Als u probeert om de proteïne in uw vegetarisch dieet of betrokken je niet genoeg krijgt, kunt een aantal eiwitrijk vegetarisch voldoen aan uw behoeften.
Eiwit is een essentiële voedingsstof die gevonden in elke cel-, weefsel- en orgaanbanken in je lichaam. De meeste Amerikanen hebben niet een moeilijke tijd behoeften van hun dagelijkse eiwit, volgens de Centers for Disease Control and Prevention. Het aanbevolen dieet toelage voor eiwit voor volwassenen is 0.36 gram per pond lichaamsgewicht, of 43 gram eiwit voor een 120 pond persoon.
Als je een atleet, kunnen uw eiwit behoeften zijn een beetje hoger, variërend van de RDA aan 0,86 gram eiwit per pond lichaamsgewicht of 103 gram eiwit voor een 120 pond persoon.
Sojabonen en sojaproducten worden beschouwd als een kwalitatief hoogwaardige bron van eiwitten omdat ze bevatten alle van de essentiële aminozuren zoals een dierlijke bron van eiwitten, zoals eieren of melk. Sojabonen, tofu, tempeh, edamame en soja melk zijn alle goede bronnen van eiwitten voor vegetariërs. Gekookte sojabonen toevoegen aan soep of salade, zorg een gezonde roerbak met stevige tofu en je havermout met sojamelk in plaats van water voor een proteïne boost.
Bonen en peulvruchten zoals linzen zijn ook goede bronnen van eiwitten voor vegetariërs. Ze worden echter niet beschouwd als hoog-kwaliteit eiwitten als soja omdat ze een of meer essentieel aminozuur ontbreken. Maar zolang je een verscheidenheid van voedingsmiddelen gedurende de dag, zoals granen en groenten eet, samen met uw bonen en linzen u moet zitten kundig voor alle essentiële aminozuren te krijgen uw lichaam nodig heeft voor een goede gezondheid.
Eiwitrijk bean opties voor uw vegetarisch dieet omvatten linzen, spliterwten, zwarte bonen, kikkererwten, bruine bonen en lima bonen. Bonen of linzen toevoegen aan uw favoriete graan of plantaardige bijgerecht tot eiwit kwaliteit.
De meeste granen zijn ook een onvolledige bron van eiwitten, met uitzondering van quinoa en amaranth. Zoals soja zijn quinoa en amaranth kwalitatief hoogwaardige bronnen van eiwitten die alle van de essentiële aminozuren, waardoor ze een goede korrel keuze voor vegetariërs proberen tot hun eiwitinname bevatten. Quinoa of amaranth in plaats van uw gebruikelijke graan bijgerechten gebruiken.
Maar dat betekent niet dat je moet andere granen korting.
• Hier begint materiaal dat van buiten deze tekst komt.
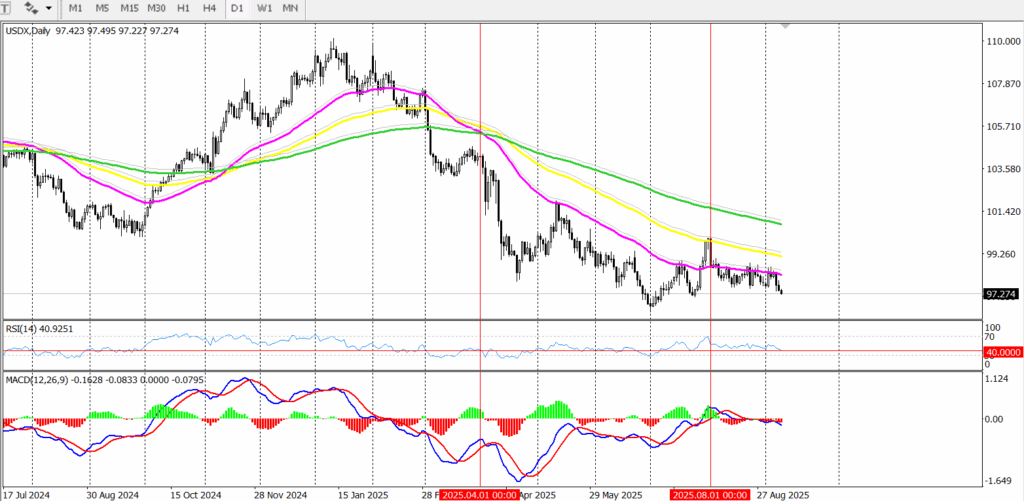Click the current price label 97.274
Hoewel onvolledig, zijn bulgur, boekweit, wilde rijst en spelt ook goede bronnen van eiwitten, vooral wanneer vergeleken met bruine rijst en gierst.
Groenten ook sommige eiwitten bevat maar een onvolledige bron. Vruchten, worden echter niet beschouwd als een zeer goede bron van eiwit, volgens de vegetarische resourcegroep. Hogere-eiwit groenten bevatten groene erwten, spinazie en broccoli.
Een eiwitrijk vegetarisch ontbijt bijvoorbeeld volkoren toast gegarneerd met pindakaas en geserveerd met sojamelk. Voor de lunch, kan u genieten van een spinazie en linzen salade met een volkoren pita en hummus. Tijdens het diner, kan een tofu roerbak geserveerd met quinoa helpen van uw eiwitinname. Snack op edamame, soja yoghurt of rauwe broccoli met bean dip.